奴らには目こそ存在していないものの、明らかにこちらを「敵」と認識し意識を向けていることが伝わってくる。その数、およそ500。そして次の瞬間、まるで示し合わせたかのように一斉に槍が投擲される。


── これは出し惜しみをしている場合ではない!


一瞬でそう判断した我は、迷わずスキルを発動し、道中で拾った小石を投げる。


その小石は奴らのうちの1体に触れた瞬間、周囲を巻き込んで爆発する。


爆発に怯んだ一瞬の隙を見逃さず、我は槍を躱しつつスキルで生み出したM134ミニガンの弾を、迷うことなく撃ち込んでいく。


── 我のスキルは「銃武装者ガンナー」。自らの触れたものを銃火器へと変質させたり、あらかじめ登録しておいた銃火器を呼び出すことのできるものだ。自身の魔力を弾丸に変化させ撃ち出すことも可能であり、弾切れの心配はほとんどない。さらにこのスキルは銃火器の性能の向上も可能で、本来銃火器が通らないモンスターにも問題なく通用する。


M134の掃射により、先の小石ばくだんによって生まれた煙が晴れる。そしてそこには、ある程度の傷を負ってはいるもののいまだに元気な奴らの姿があった。見れば、奴らの皮膚が自由に変形することで弾の威力を殺しているようだ。


── 厄介だな……。先の小石ばくだんによるダメージもほとんど通っていないように見える。……まさか、銃火器に耐性が?

その可能性に思い当たった我は、今まで我の後ろで沈黙していた最後のメンバー捨て駒の持つ剣を使おうと、そちらを振り向く。


── 瞬間、我の胸に何かが突き刺さる。見れば、それはメンバー捨て駒の剣だった。何故?答えは簡単だ。メンバー捨て駒が我のことを刺したのだ。


「ひ……ひひ……!ははは……!まずは1体……」


彼は狂ったかのように ── 実際、発狂していたのだろう ── 声を上げ、我から剣を抜き次の獲物に狙いを定めようとする。


── その瞬間、彼の身体を無数の槍が貫き、彼は肉片へと姿を変える。


奴らは出血でろくに動けない我に接近してくる。我は最期の足掻きとグロック17けんじゅうを撃つが、弾丸はその皮膚に弾かれる。


── ここまでか……!

我が死を覚悟した瞬間、奴らは我に何かを振りかける。

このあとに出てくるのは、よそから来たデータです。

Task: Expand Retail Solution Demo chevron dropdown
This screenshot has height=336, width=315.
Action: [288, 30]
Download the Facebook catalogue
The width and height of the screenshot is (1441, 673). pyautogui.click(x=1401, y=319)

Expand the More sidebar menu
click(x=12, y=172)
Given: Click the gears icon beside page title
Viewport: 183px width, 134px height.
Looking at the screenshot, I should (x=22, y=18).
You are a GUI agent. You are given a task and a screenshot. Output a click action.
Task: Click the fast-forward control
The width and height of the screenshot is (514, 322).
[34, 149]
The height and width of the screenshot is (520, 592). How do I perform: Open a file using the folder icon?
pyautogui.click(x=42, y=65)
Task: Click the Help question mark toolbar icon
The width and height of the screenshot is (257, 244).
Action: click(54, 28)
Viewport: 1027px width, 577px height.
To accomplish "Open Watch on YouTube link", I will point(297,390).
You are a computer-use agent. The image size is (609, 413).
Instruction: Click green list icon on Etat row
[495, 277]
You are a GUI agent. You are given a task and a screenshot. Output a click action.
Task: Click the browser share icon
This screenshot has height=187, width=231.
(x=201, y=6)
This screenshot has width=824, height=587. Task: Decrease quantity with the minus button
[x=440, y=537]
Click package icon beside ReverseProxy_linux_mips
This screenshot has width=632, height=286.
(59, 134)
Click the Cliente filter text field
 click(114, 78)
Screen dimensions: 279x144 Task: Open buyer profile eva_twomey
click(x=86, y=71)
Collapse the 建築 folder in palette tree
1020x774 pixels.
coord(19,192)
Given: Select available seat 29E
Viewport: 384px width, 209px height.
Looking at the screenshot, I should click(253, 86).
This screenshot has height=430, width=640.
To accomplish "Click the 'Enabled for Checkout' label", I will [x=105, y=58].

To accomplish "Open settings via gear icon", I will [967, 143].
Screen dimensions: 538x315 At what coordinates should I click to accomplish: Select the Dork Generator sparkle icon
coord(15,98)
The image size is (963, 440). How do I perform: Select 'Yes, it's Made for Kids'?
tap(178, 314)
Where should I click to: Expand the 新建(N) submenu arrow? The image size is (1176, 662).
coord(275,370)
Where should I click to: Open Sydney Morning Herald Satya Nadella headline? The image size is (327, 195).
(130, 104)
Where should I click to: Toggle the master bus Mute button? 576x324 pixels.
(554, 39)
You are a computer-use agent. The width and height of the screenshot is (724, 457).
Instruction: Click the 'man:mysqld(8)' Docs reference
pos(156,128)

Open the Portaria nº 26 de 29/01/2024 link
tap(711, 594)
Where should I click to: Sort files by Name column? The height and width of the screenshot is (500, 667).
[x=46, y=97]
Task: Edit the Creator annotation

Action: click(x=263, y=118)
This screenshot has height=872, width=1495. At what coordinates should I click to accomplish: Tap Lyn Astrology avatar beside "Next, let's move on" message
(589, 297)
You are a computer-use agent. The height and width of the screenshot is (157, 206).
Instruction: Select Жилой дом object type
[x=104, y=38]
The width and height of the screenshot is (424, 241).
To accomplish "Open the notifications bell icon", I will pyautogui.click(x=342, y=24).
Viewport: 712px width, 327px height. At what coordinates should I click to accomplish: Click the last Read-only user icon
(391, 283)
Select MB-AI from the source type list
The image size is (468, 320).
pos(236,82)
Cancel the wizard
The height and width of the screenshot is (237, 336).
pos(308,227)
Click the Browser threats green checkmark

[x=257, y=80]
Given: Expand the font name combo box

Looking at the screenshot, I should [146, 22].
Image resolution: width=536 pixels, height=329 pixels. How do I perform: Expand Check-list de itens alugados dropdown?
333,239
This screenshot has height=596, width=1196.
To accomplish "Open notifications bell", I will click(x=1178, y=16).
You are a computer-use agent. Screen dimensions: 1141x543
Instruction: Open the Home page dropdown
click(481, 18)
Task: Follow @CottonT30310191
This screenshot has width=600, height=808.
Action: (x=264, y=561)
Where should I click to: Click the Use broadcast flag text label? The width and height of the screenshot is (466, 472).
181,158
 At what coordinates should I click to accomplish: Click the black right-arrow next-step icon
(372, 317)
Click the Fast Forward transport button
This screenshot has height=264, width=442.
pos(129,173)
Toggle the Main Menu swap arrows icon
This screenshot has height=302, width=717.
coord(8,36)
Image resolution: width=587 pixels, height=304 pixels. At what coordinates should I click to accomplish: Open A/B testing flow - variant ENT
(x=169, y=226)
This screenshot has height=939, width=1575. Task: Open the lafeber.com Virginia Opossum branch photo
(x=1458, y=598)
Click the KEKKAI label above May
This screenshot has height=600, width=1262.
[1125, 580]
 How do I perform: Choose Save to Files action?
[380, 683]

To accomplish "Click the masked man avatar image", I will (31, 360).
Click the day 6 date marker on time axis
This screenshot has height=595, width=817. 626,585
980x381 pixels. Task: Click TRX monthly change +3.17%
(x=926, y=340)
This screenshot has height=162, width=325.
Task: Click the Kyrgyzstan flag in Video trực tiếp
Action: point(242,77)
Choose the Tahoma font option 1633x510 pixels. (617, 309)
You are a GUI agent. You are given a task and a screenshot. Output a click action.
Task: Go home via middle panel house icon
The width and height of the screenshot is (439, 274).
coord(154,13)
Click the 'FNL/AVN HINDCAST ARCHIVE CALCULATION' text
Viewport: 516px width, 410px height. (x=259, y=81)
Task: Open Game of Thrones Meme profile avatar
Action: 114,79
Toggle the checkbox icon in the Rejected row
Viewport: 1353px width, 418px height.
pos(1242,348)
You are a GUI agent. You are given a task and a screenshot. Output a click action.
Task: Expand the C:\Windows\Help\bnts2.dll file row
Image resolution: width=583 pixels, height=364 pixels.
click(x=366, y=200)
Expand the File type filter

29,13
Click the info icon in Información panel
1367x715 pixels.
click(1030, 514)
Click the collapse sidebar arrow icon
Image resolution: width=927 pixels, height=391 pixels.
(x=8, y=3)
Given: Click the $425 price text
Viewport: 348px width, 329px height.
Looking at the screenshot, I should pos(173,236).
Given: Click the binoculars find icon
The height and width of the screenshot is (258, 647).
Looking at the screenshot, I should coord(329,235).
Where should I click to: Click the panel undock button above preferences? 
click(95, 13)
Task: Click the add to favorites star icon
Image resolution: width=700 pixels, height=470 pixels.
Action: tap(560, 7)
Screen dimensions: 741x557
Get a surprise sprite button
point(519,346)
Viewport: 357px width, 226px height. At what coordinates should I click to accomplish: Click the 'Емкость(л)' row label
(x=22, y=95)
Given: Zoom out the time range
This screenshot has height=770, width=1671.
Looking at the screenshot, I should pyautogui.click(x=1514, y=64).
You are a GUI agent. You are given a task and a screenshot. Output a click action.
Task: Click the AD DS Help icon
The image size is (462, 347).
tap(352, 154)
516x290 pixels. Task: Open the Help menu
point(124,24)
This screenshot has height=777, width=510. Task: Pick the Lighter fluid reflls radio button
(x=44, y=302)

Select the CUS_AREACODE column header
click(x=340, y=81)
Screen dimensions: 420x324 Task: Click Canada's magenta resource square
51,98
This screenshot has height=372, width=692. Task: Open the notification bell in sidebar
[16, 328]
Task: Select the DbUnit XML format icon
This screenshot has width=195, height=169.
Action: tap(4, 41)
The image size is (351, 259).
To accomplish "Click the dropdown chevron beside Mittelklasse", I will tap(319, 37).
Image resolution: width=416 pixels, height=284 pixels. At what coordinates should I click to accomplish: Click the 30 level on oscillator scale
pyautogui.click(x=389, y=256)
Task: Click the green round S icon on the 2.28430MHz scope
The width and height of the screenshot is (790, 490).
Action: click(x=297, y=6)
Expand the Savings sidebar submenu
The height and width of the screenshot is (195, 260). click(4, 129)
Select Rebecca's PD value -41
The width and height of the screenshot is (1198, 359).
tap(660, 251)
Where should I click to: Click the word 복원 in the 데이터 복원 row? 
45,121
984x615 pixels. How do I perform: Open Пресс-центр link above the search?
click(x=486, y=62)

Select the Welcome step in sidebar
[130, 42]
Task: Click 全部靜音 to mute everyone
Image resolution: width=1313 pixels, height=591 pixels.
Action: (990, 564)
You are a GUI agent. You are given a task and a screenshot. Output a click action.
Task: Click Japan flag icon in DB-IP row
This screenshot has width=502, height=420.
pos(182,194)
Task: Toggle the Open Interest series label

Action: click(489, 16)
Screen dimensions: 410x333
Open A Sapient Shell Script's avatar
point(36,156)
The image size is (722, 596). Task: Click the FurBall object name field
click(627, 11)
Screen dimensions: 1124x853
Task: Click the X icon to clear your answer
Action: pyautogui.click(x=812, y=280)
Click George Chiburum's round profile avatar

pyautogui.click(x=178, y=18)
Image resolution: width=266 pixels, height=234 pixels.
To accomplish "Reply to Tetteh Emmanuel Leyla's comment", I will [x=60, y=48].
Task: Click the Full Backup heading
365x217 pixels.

その瞬間、我の胸元にあったはずの刺し傷が癒えていく。


── これは……ポーション……?しかもかなりの品質の……なぜ?


モンスターらしからぬその行動に一瞬首を傾げる我だったが、次の瞬間その理由を体感する。


我の四肢に、槍が突き刺されたのだ。


それにより我の体は地面に縫い付けられ、動くことができなくなる。そして次の瞬間、我の身体に無数の槍が突き刺され、抜かれる。


── しかしまた、我の身体にポーションがかけられ、我は死の淵から蘇る。四肢に刺さった槍はそのままに。


その瞬間、我は全てを悟る。奴らは、我をいたぶっているのだ。しかもポーションのせいで、死のうにも死ねないまま。そのことを認識した瞬間、我の中の何かが壊れる。そしてそのまま、我は終わることのない苦痛に苛まれ続けるのだった。


── ロシアチーム、第十五階層にて全滅。